++++ Data ++++

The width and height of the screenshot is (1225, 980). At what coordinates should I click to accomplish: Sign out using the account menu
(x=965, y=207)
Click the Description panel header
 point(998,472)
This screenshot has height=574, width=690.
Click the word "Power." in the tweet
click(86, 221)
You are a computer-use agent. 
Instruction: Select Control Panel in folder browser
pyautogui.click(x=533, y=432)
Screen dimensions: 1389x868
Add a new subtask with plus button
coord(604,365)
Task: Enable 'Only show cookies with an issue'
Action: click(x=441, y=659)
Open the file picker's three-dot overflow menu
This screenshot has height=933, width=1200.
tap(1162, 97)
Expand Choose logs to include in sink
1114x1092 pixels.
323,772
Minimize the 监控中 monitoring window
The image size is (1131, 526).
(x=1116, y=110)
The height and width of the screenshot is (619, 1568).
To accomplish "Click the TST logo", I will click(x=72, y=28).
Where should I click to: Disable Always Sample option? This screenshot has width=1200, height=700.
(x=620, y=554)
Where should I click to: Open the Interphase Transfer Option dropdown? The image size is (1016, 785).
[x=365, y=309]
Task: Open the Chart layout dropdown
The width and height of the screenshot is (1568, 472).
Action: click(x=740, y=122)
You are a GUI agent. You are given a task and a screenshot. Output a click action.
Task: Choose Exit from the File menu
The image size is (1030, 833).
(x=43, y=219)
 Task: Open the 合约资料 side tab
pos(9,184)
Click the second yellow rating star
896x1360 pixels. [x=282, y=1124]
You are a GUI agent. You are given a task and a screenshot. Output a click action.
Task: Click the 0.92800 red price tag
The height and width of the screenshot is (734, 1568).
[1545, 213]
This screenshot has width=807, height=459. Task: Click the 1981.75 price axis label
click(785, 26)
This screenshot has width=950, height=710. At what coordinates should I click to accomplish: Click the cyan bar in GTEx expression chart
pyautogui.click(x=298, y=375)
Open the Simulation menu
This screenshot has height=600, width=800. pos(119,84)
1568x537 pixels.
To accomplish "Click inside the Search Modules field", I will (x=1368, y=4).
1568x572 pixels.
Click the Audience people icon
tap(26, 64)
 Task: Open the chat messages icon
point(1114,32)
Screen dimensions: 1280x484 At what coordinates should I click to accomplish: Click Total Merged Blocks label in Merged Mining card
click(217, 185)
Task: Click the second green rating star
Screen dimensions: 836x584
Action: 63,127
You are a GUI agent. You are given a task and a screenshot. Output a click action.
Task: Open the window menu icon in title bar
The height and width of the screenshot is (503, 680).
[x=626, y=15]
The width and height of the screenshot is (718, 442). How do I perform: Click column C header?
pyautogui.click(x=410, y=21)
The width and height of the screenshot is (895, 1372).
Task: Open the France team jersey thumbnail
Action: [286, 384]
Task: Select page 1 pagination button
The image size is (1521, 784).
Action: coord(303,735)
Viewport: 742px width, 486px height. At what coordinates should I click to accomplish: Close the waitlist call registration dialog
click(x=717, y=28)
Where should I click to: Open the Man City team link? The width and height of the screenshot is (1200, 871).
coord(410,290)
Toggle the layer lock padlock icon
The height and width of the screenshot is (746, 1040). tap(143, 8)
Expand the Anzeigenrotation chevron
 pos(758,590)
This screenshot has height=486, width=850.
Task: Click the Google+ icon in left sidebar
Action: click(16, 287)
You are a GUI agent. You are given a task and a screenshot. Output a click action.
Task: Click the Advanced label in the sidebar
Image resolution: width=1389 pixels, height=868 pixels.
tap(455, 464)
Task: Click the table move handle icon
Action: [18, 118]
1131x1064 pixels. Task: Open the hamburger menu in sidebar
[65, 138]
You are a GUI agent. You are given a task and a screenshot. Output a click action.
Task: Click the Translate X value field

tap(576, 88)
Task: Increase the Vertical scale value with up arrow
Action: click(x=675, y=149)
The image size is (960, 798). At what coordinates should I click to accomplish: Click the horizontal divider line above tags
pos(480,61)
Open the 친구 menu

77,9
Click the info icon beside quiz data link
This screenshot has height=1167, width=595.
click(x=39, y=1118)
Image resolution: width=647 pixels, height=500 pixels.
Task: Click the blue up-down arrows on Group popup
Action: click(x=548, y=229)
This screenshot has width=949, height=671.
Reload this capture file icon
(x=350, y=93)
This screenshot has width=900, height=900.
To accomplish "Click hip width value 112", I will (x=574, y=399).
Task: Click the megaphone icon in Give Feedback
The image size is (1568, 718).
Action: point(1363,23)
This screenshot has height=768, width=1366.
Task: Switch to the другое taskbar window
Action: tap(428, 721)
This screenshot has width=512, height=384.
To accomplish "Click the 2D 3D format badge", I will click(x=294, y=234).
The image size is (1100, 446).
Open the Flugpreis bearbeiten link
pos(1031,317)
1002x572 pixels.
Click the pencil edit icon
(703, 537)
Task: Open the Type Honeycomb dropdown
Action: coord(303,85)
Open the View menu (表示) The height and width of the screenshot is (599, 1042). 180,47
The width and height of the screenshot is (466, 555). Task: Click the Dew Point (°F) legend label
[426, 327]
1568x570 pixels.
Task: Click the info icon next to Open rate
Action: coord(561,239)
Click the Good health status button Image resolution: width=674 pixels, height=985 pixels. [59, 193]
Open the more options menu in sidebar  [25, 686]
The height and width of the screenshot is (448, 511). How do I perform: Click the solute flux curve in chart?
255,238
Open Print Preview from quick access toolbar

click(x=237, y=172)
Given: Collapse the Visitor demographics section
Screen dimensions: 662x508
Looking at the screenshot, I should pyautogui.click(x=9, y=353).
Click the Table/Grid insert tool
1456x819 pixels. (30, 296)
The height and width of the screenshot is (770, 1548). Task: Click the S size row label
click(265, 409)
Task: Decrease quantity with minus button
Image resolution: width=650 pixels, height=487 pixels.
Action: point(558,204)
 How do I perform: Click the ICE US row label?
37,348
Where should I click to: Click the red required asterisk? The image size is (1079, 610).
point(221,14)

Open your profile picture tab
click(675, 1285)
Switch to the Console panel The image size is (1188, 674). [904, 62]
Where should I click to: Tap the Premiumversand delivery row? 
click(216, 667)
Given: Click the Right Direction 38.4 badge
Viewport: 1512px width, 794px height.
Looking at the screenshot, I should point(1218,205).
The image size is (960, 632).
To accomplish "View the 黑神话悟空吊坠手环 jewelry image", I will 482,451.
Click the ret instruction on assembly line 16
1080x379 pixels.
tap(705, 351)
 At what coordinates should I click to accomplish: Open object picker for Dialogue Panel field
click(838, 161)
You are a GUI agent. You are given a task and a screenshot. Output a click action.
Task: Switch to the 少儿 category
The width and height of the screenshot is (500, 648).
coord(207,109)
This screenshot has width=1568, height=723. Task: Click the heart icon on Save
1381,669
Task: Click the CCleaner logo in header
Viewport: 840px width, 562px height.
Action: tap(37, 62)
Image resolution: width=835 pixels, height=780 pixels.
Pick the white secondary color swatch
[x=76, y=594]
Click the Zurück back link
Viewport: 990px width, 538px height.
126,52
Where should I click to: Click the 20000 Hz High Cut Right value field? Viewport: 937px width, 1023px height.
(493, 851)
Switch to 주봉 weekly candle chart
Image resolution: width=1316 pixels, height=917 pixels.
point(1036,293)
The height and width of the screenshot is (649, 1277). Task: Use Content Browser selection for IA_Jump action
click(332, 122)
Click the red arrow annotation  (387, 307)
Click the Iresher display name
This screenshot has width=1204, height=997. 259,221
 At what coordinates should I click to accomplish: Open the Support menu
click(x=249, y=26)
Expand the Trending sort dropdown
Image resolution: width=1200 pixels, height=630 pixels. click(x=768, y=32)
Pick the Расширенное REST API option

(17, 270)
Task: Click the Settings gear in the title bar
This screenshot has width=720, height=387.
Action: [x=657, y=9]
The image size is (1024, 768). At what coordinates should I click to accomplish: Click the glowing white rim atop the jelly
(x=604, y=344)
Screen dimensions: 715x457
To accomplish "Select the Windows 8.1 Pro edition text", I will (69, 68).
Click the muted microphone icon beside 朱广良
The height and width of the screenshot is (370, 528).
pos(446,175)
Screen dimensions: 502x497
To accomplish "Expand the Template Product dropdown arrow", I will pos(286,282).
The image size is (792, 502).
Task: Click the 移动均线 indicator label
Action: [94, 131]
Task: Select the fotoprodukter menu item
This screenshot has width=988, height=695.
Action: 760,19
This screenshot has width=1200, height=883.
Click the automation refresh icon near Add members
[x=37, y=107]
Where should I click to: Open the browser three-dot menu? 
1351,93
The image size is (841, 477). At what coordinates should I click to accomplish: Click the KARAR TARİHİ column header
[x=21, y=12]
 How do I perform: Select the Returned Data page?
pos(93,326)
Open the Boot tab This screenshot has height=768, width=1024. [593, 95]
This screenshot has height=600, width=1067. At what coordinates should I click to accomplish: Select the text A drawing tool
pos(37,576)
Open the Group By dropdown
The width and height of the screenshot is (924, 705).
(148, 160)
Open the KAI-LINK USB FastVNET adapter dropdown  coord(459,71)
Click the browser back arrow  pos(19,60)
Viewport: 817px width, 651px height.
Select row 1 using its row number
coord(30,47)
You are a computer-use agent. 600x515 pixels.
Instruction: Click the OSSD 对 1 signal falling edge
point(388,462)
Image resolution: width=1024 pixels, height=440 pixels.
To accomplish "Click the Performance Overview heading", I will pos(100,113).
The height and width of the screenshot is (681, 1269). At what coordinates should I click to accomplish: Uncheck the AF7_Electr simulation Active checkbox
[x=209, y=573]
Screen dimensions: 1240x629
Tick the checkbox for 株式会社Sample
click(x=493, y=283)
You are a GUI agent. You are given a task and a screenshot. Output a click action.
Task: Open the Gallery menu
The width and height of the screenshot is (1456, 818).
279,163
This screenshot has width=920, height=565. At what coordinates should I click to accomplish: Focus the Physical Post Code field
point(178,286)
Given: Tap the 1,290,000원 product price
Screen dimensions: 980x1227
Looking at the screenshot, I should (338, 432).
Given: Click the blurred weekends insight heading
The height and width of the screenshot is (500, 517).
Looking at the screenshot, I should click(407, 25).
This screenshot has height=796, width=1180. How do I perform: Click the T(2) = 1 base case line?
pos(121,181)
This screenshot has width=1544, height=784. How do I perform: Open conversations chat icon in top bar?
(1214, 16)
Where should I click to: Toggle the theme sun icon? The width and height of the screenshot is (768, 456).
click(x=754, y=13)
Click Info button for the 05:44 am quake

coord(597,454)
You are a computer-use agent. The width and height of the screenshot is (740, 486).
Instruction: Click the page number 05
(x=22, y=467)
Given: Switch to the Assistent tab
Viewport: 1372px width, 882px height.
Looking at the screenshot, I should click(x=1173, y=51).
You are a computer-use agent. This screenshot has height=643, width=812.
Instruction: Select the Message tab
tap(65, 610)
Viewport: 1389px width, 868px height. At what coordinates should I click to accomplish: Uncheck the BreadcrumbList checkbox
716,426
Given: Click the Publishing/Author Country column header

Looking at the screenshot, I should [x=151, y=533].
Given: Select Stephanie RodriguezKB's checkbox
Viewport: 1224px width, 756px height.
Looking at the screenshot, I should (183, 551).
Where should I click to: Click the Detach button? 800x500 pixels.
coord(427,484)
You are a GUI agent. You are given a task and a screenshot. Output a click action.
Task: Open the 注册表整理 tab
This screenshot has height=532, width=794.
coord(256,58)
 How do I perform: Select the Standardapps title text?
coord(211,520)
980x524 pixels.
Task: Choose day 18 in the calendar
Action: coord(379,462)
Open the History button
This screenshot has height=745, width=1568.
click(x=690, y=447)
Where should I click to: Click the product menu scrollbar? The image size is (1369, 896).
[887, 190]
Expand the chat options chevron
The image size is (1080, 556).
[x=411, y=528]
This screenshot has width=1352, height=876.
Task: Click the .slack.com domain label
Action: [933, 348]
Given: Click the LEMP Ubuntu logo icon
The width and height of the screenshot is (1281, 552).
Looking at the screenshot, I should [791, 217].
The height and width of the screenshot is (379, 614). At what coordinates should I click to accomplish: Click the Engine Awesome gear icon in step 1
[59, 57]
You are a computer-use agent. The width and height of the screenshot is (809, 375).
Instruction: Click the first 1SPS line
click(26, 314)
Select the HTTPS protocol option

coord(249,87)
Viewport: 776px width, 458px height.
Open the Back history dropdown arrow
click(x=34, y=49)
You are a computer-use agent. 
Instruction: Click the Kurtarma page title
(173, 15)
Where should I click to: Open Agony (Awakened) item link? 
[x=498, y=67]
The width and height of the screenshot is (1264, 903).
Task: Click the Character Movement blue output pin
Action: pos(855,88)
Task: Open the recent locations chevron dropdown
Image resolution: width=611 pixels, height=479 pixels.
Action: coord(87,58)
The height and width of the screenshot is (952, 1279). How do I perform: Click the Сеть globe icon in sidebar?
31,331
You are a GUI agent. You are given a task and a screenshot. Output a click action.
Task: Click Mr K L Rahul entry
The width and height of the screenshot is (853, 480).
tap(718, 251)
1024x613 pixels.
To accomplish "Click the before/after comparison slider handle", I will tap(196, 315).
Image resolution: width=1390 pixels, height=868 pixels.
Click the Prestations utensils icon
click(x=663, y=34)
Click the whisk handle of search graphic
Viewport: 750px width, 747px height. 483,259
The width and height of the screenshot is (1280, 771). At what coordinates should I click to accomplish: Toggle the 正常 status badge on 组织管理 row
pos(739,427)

++++

» **Task details**
Lines that contain the word "computer": how many are there in the data? Give the number and nothing else.

» **Written answer**
6